Why would a tool (Figma) for experts (Designers) remove the expertise (the Figma Agent)?
Config 2026: a company built on a skill barrier spent its main stage lowering it. Why would it do that?
Figma is a technical tool. Using it well takes craft and fluency: a designer’s command of the thing. The pricing tiers admit as much: full editor, viewer, commenter, a hierarchy of who can make versus who can only watch.
So the strange thing about Config 2026 is what Figma chose to celebrate: the headline of its biggest keynote was, in effect, a plan to remove the technicality that defines it: letting people who can’t operate the tool produce results as if they could.
A company built on a skill barrier spent its main stage lowering it.
Why would it do that?
A technical tool is designed for technicians
Start with what the barrier actually was. The difficulty was never incidental; it was the protection. Knowing how to design in Figma was scarce, and scarcity is what made it valuable. The wall filtered out everyone who couldn’t clear it, and the professionals lived safely on the other side, not because the software lacked capability, but because using it required an expertise most people didn’t have. Friction was the moat.
AI’s single function is to drain that moat. “Speed” is the word used on stage, but speed is just friction subtracted: fewer steps, less expertise required to get from intent to output. Every feature that lets you prompt instead of know is a section of wall removed. Why would a company demolish the barrier its own users depend on?

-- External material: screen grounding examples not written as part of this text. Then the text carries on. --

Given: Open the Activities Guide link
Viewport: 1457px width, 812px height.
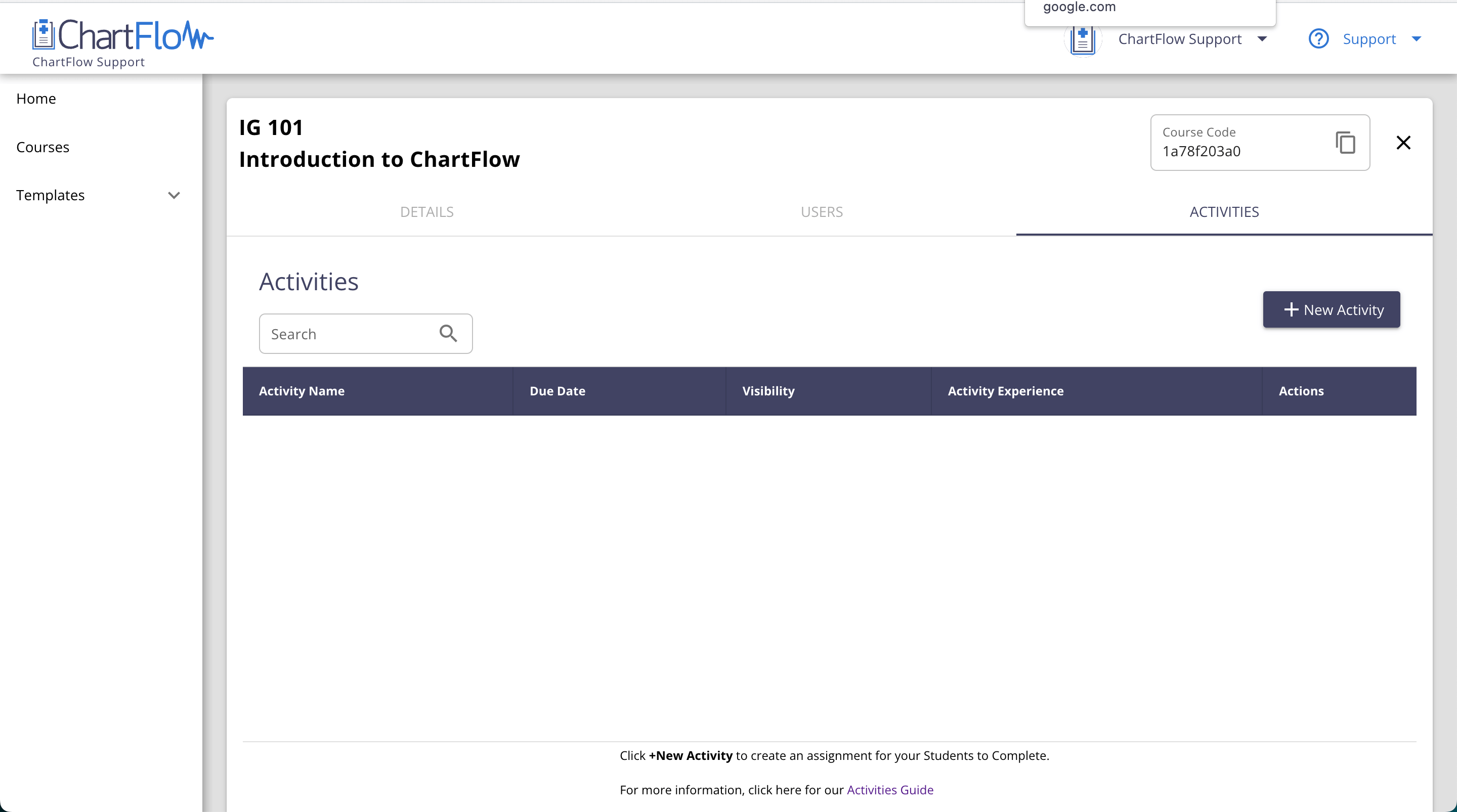Looking at the screenshot, I should coord(890,790).
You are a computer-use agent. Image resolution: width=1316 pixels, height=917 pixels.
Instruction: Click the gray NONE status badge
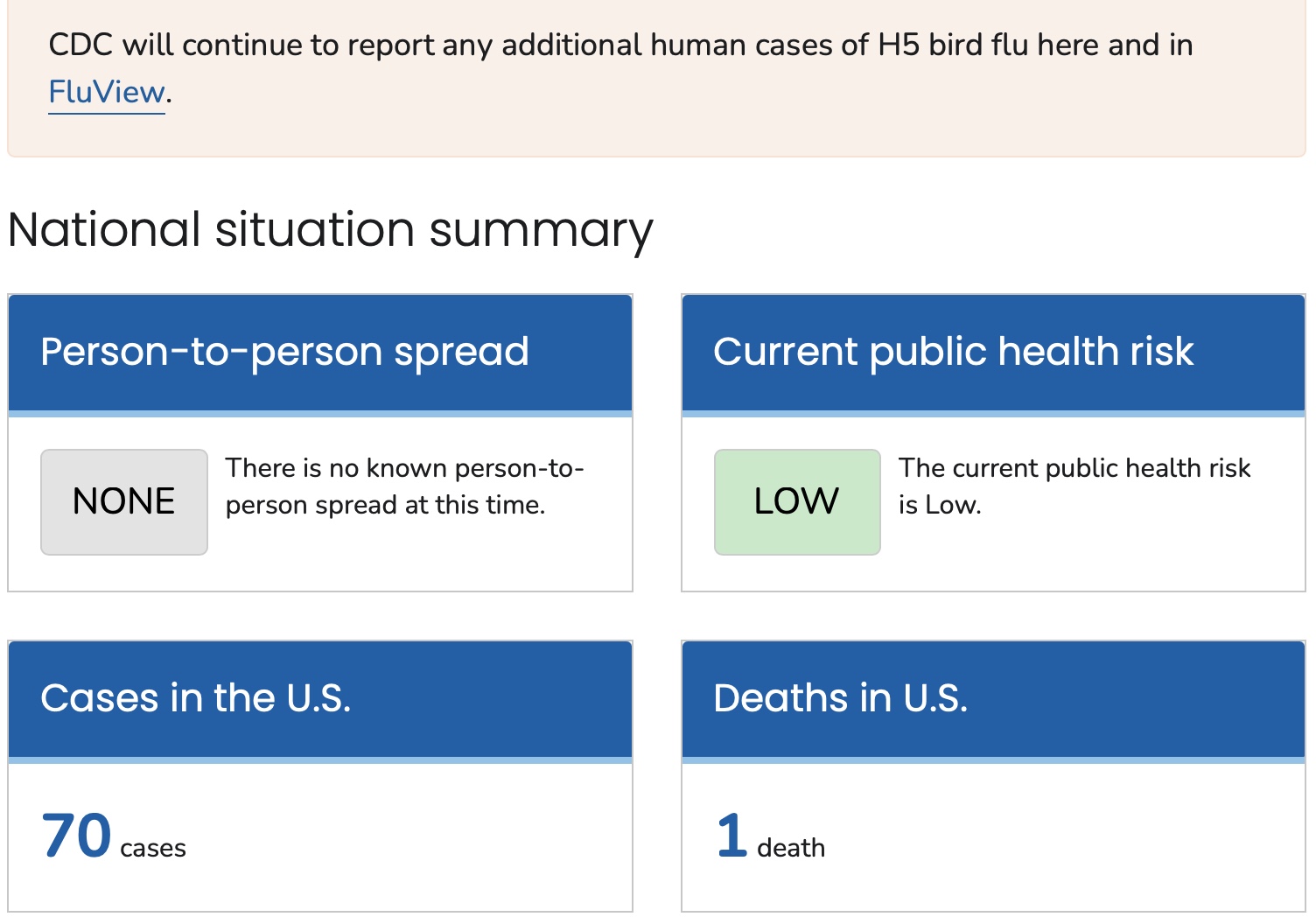pos(124,501)
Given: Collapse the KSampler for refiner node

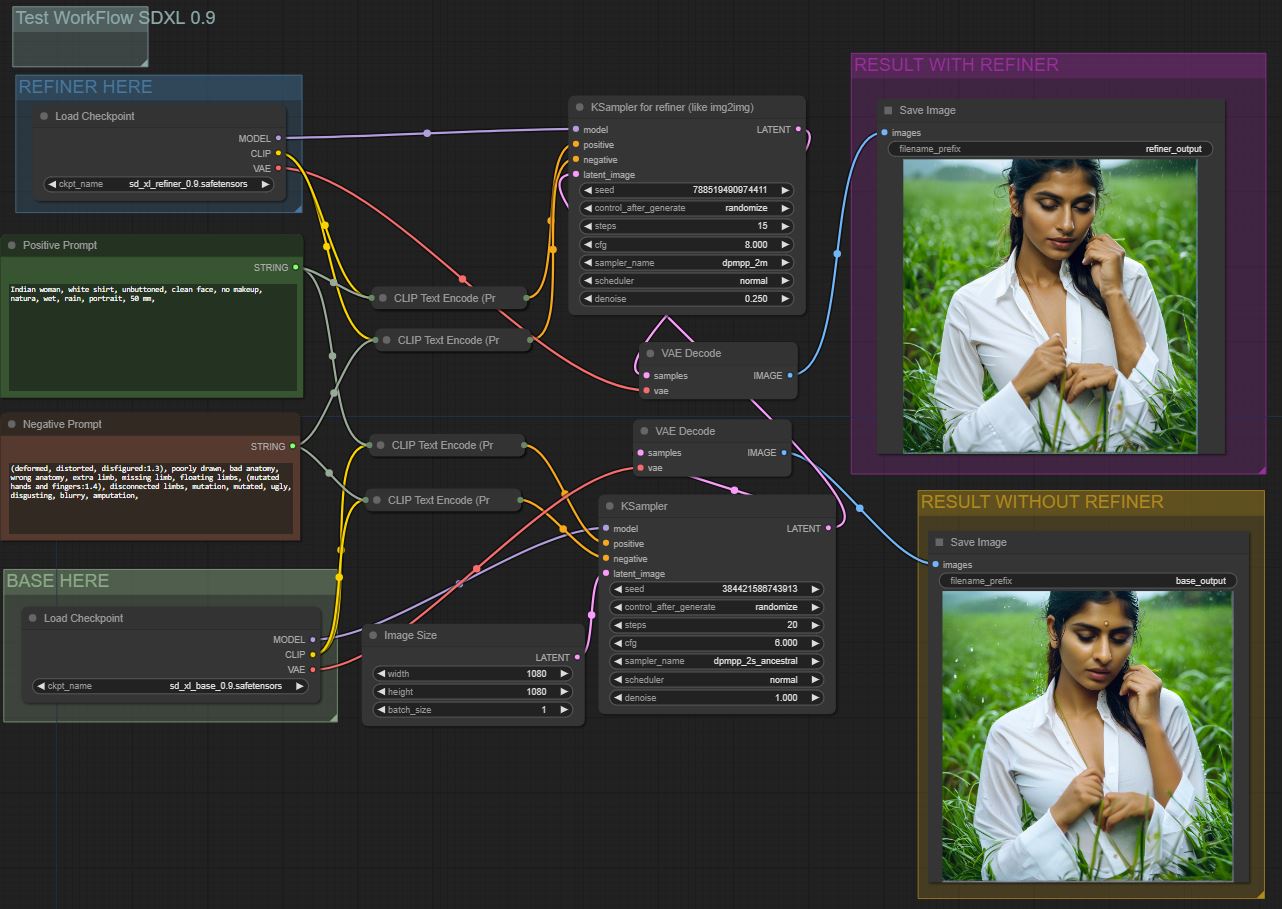Looking at the screenshot, I should point(579,107).
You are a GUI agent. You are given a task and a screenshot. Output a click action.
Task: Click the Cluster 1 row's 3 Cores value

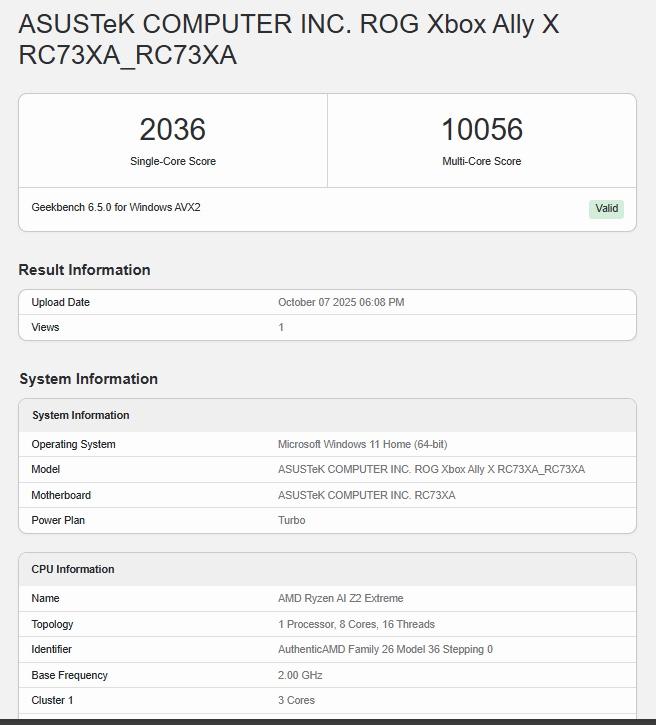pos(295,700)

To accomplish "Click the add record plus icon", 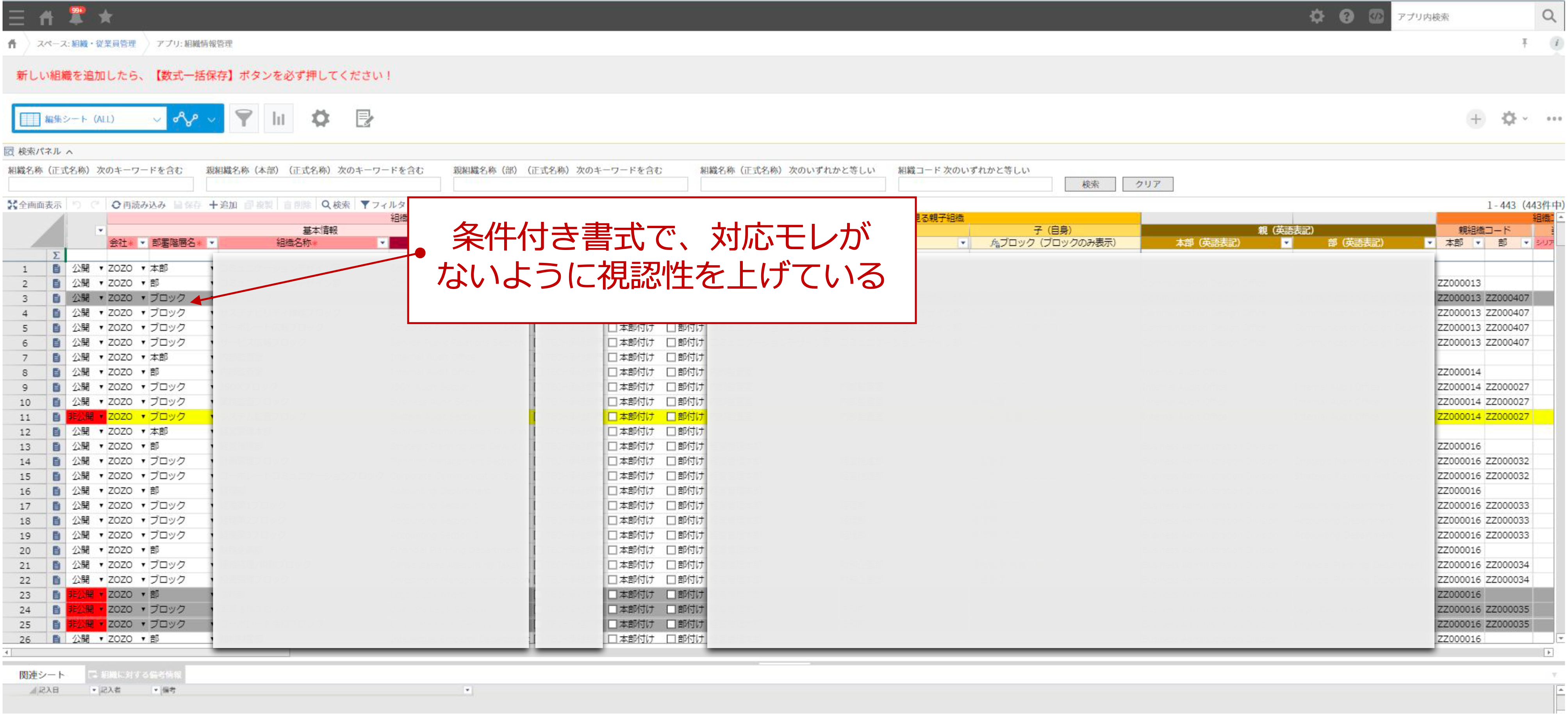I will coord(1475,119).
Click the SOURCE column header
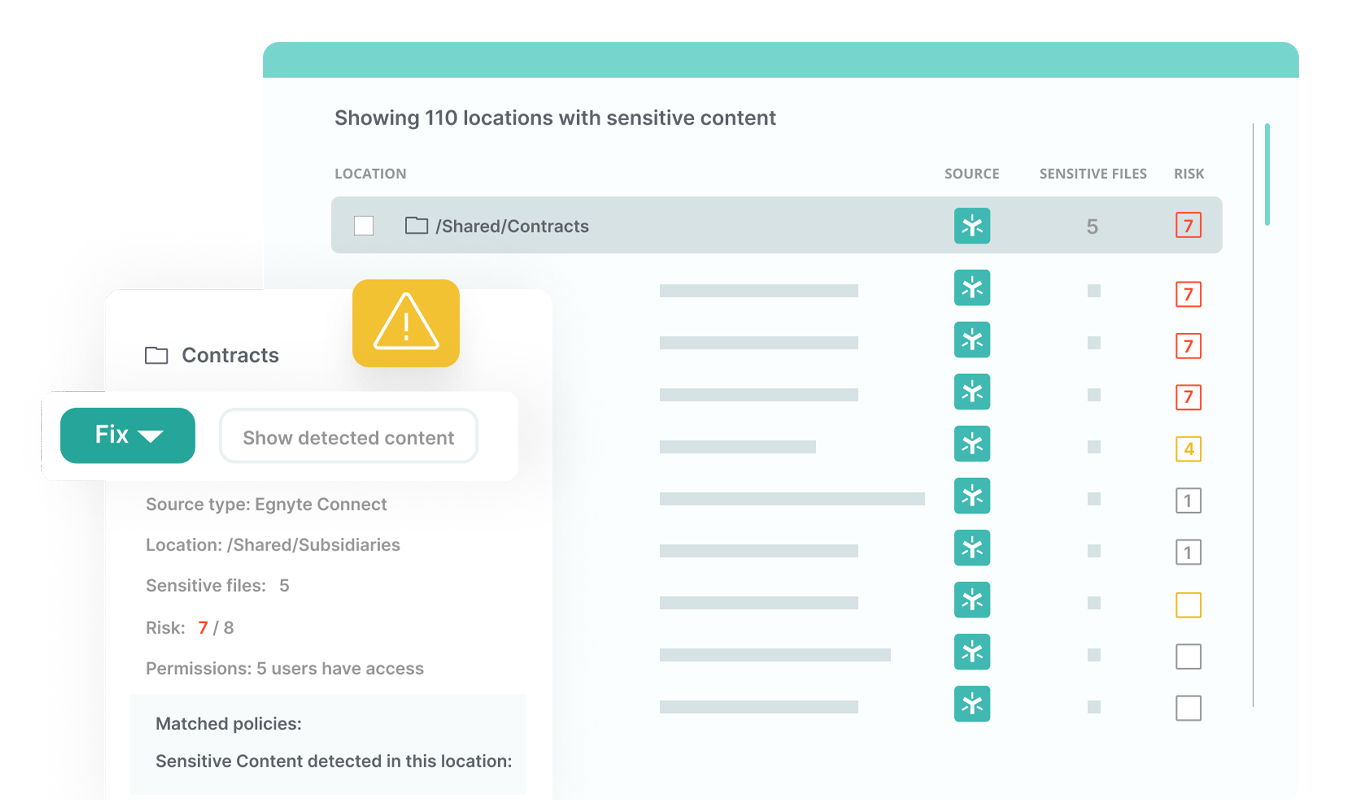This screenshot has width=1360, height=800. tap(971, 174)
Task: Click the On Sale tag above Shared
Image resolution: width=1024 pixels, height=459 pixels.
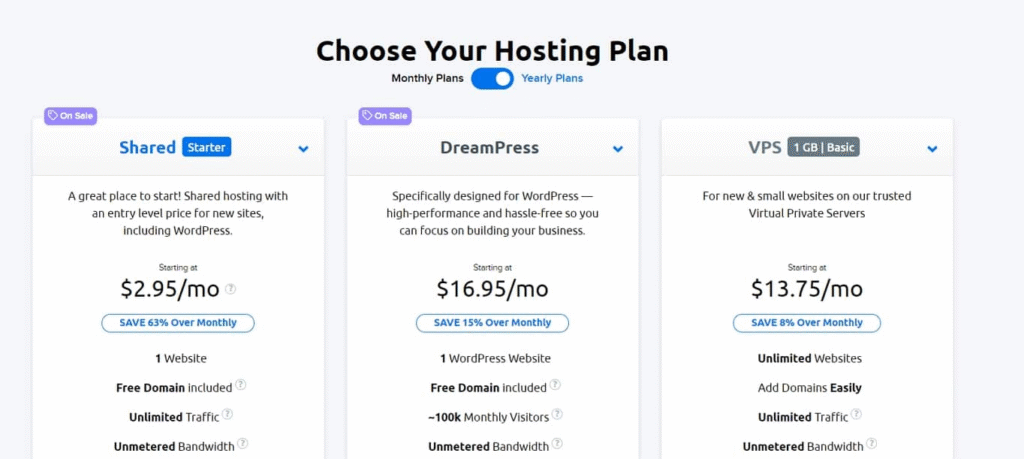Action: coord(71,116)
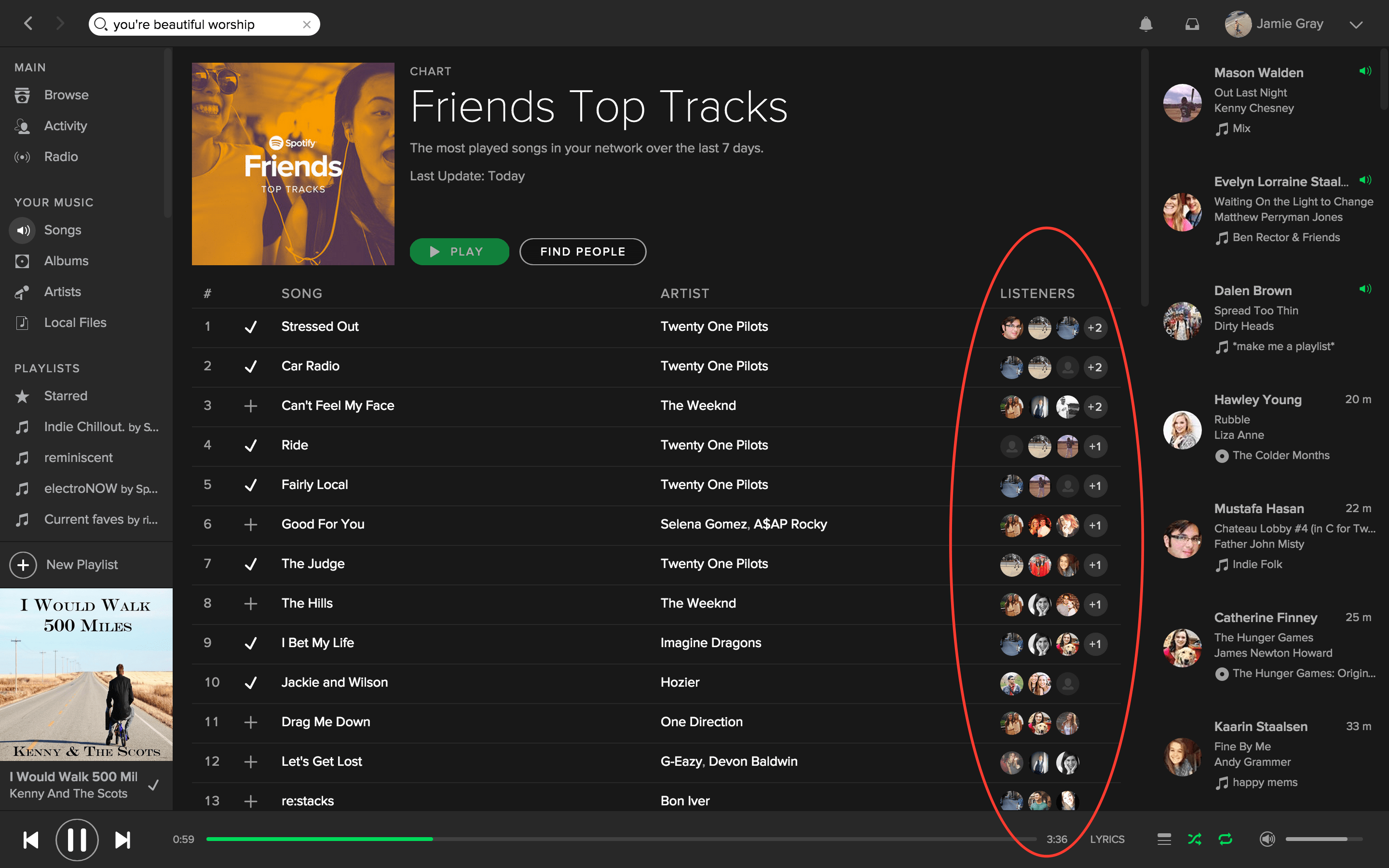Viewport: 1389px width, 868px height.
Task: Open the notifications bell icon
Action: pos(1145,24)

Because the barrier that protects the user is the same barrier that caps the company.
The friction keeping designers scarce also kept Figma’s market small and expert-only. “Design for everyone” and “a protected profession” are opposite conditions. A wall that lets everyone through is not a wall. Removing the technicality opens Figma to every non-designer who was previously locked out, which is an enormous market and a terrible deal for the people who were safe behind the lock. The growth case and the security case split, and Figma, reasonably, chose growth.

And it had no choice but to choose. The floor is dropping across the entire field regardless. That’s what AI does everywhere: it removes the need for the expert rather than serving him. Design already runs on that current: Cursor lets non-coders ship software, text-to-UI tools turn a sentence into an interface, general assistants generate passable layouts on request. The wall was coming down whether Figma touched it or not. So the move is a reaction. The incumbent decided it would rather be the one removing the wall than the last tool defending one the market has already walked past.
That is the full answer to why a tool for experts would remove the expertise: because the expertise protected its users but throttled its market, and the field left no reward for standing still.
Which is also why the keynote needed a line like
“you will raise the ceiling.”
It’s what you tell the experts while you remove the requirement to be one.
NA: AI-assisted tools were used for transcription, reference formatting, and language editing. All intellectual content and conclusions remain solely the author’s.